Com a projeção de liberar até R$ 100 bilhões, a medida tem como foco três modalidades: Programa Emergencial de Acesso ao Crédito (Peac); o Programa de Estímulo ao Crédito (PEC), destinado a Microempreendedores Individuais (MEI) e pescadores; e o Programa Nacional de Apoio às Microempresas e de Pequeno Porte (Pronampe).
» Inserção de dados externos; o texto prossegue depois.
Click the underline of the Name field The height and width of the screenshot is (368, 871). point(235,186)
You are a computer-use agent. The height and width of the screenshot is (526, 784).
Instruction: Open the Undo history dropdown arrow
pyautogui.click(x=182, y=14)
O objetivo é atender empresas que faturam até R$ 300 milhões por ano. Segundo técnicos a par das discussões, a medida não deve exigir recursos novos. A ideia é usar verba dos fundos garantidores de crédito, que foram fomentados pelo Tesouro Nacional para dar suporte às operações, cobrindo parte da inadimplência das carteiras dos bancos.
PRAZO DE ATÉ 48 MESES
O dinheiro aportado pelo Tesouro entra como garantia à operação, deixando o juro mais baixo. O entendimento do Ministério da Economia é que a verba que não foi usada como garantia não precisa retornar aos cofres da União e pode ser reaplicada.
Os bancos privados querem que o governo crie mecanismos para reduzir a inadimplência dos programas e condições diferenciadas para renegociação de dívidas. Segundo dados do Sebrae, a taxa média no Pronampe, destinado a empresas com faturamento de R$ 360 mil a R$ 4,8 milhões por ano, está em 2,6% —abaixo do mercado, de 4,6% —, mas tende a crescer, diante da conjuntura econômica.
Paulo Solmucci, da Abrasel, associação de bares e restaurantes, a inadimplência é bem maior:
—Em torno de 20% dos empresários de bares e restaurantes não conseguem pagar empréstimos feitos pelo Pronampe. E o número deve chegar a 50% nos próximos meses. A retomada de movimento e faturamento não cobre a inflação de alimentos, combustível, aluguel e energia.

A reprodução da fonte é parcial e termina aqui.